John Colville's personal appreciation of Sir Winston’s work and character

Ten years ago next month1, my wife and I went to Sir Winston Churchill’s ninetieth birthday party. It was a cheerful occasion and, although his mind sometimes wandered, and the once bright fires were now only smouldering, he enjoyed the occasion and received with pleasure the tributes that came from all over the world.

It was difficult, even then, to remember that a mere ten years before he had been Prime Minister, unwilling, it is true, to devote his full attention to details of administration, but still capable of making speeches that held the House of Commons spell-bound and still working with undiminished concentration on his last great objective, a detente between the Soviet Union and the West.

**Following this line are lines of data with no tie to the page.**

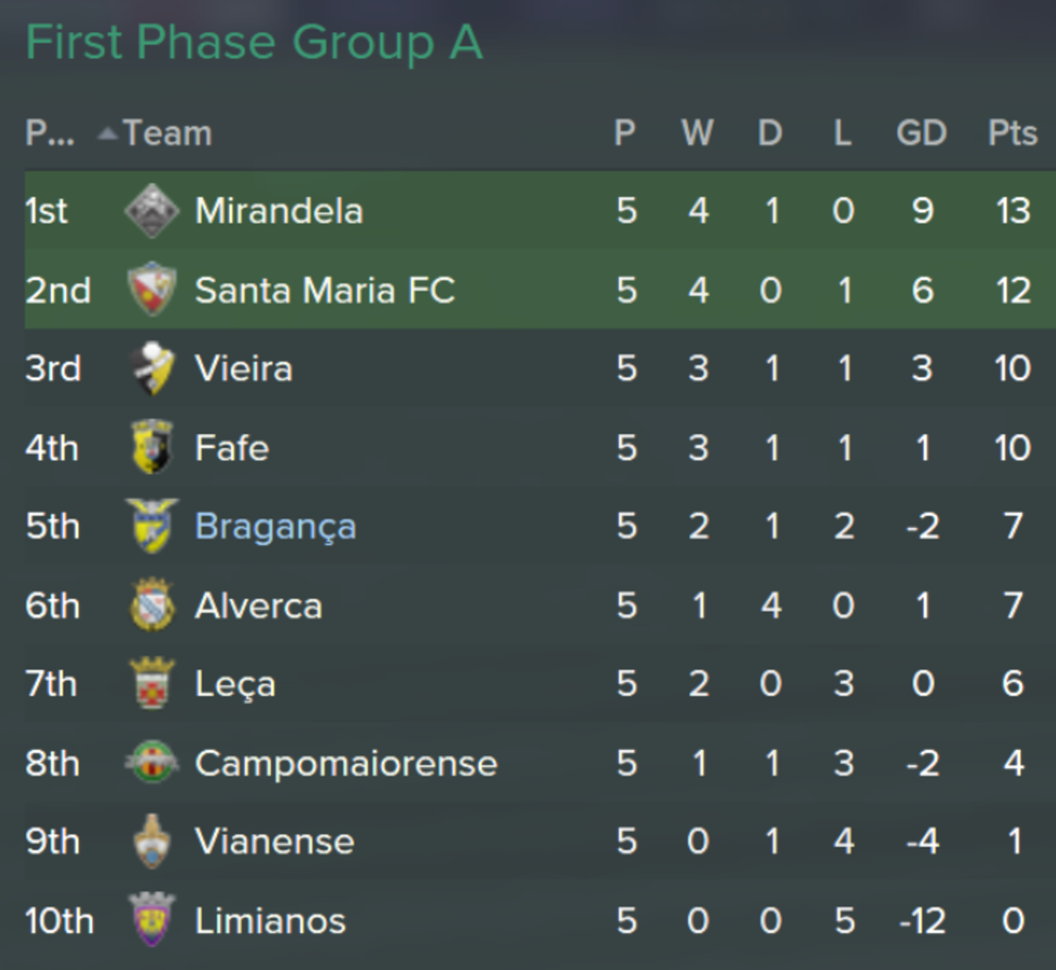Open Campomaiorense via its badge icon
This screenshot has width=1056, height=970.
pyautogui.click(x=151, y=762)
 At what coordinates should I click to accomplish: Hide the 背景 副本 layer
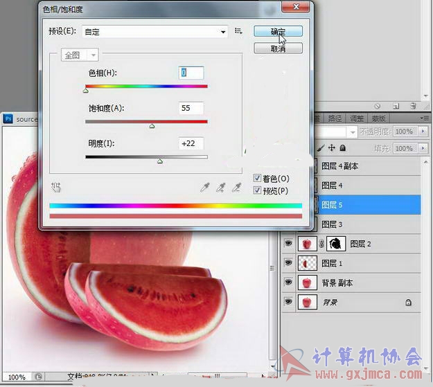click(x=288, y=282)
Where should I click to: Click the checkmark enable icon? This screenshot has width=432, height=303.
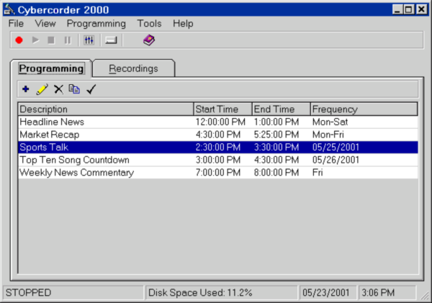point(91,89)
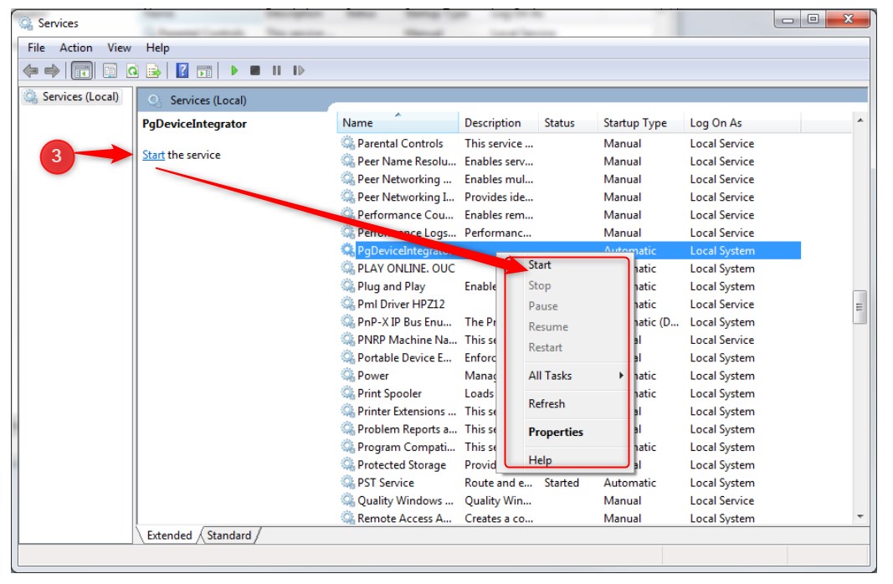Click the vertical scrollbar thumb of the services list
893x584 pixels.
[x=859, y=307]
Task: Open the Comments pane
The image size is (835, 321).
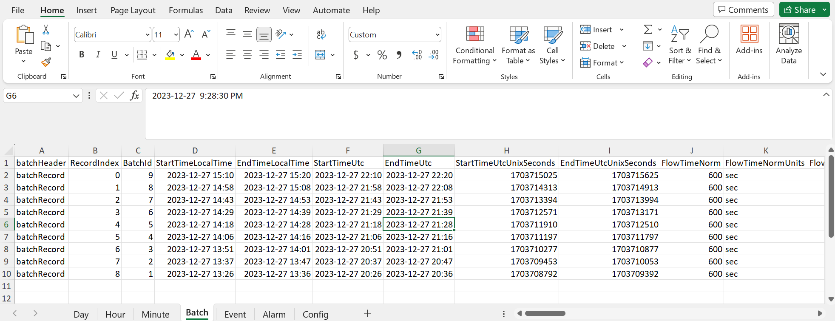Action: pyautogui.click(x=743, y=10)
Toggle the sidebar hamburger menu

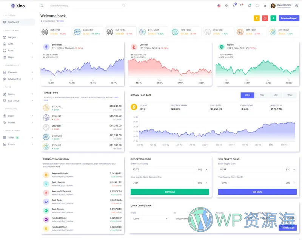[x=42, y=6]
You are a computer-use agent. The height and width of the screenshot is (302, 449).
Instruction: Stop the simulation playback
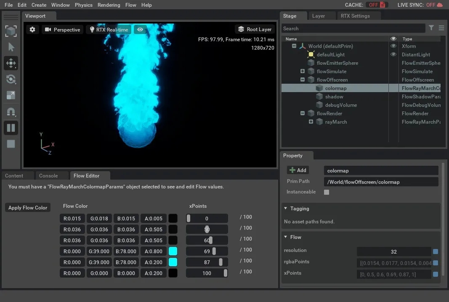tap(11, 144)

In that final period of office, Churchill found the world, after two great wars, unrecognizable by comparison with his early years in public life. Today, the 1950s are already a distant memory to us and, as each year goes by, the past seems to recede ever more quickly.

So it is, that as the pace of change accelerates, a man who such a short time ago bestrode the world like a Colossus, takes his place in the history books alongside far more distant figures. And yet, while the centenaries of Napoleon’s birth, of Wellington’s, Bismark’s, Abraham Lincoln’s, Clemenceau’s or Lloyd George’s passed almost without notice, that of Churchill seems to men and women in many lands an occasion to pause and reflect on his character and achievements.